DIRECTIONS FOR THIS TASK
Search term "screenshot": please show all lines in the listing that contain it.

** Opening TASK MATERIAL block **

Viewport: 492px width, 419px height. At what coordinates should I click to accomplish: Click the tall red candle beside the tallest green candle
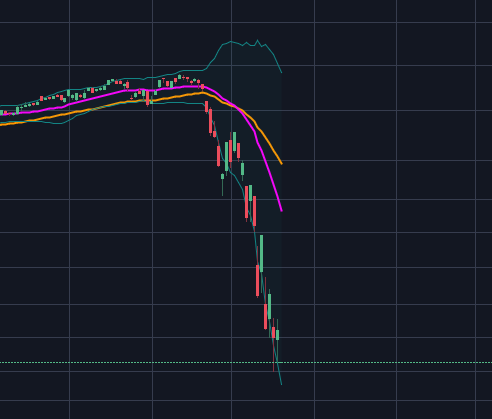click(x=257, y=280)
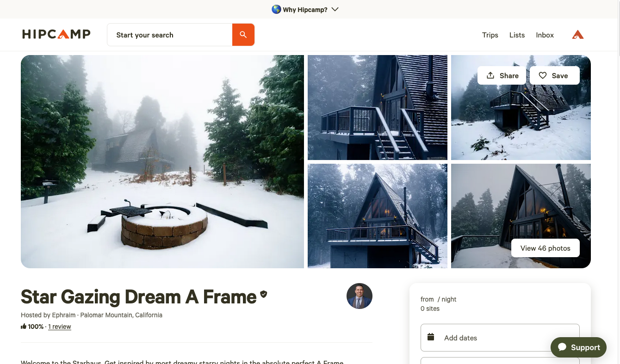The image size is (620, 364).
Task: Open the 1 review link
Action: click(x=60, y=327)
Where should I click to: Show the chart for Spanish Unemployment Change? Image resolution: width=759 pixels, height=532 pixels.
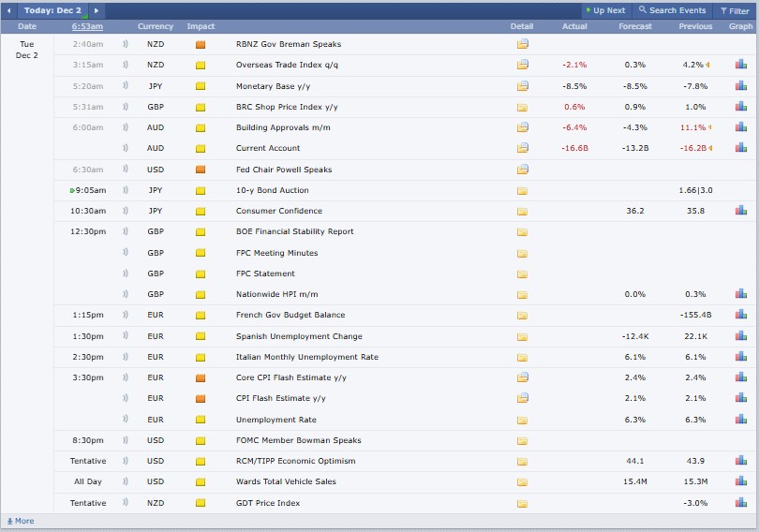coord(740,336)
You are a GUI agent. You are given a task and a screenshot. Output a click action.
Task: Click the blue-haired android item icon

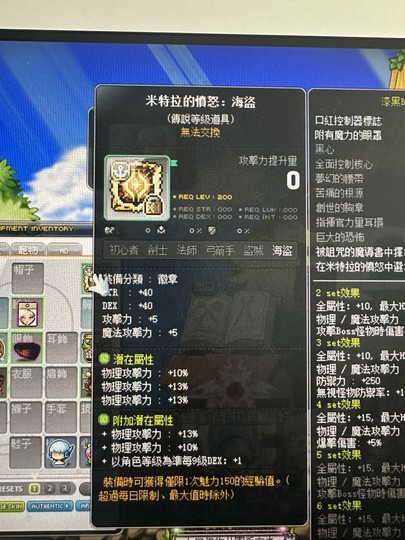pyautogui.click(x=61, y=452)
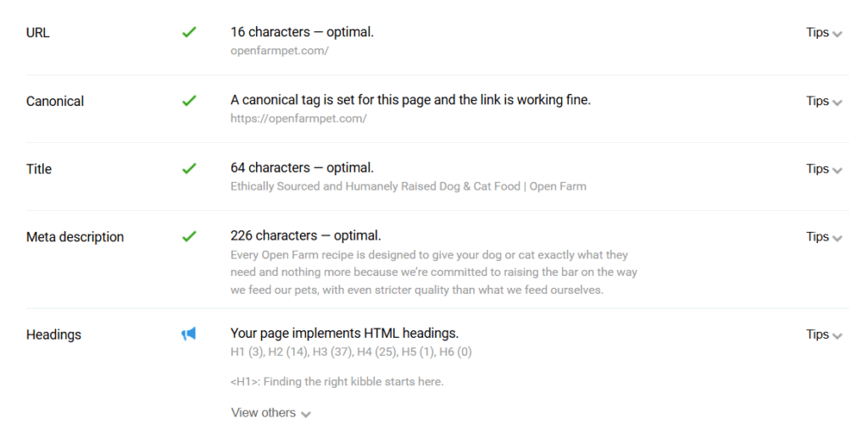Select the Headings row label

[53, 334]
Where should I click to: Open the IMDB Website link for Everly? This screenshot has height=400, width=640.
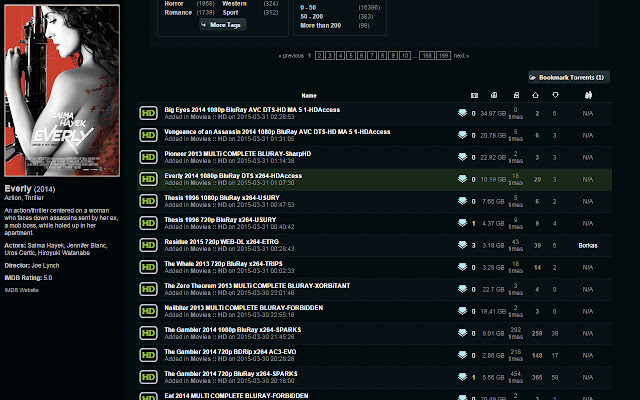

** Closing TASK MATERIAL block **

SOLUTION TO THE EXERCISE
You are a GUI agent. You are given a task and a screenshot. Output a click action.
Where should I click to: Open the IMDB Website link for Everly? This screenshot has height=400, width=640.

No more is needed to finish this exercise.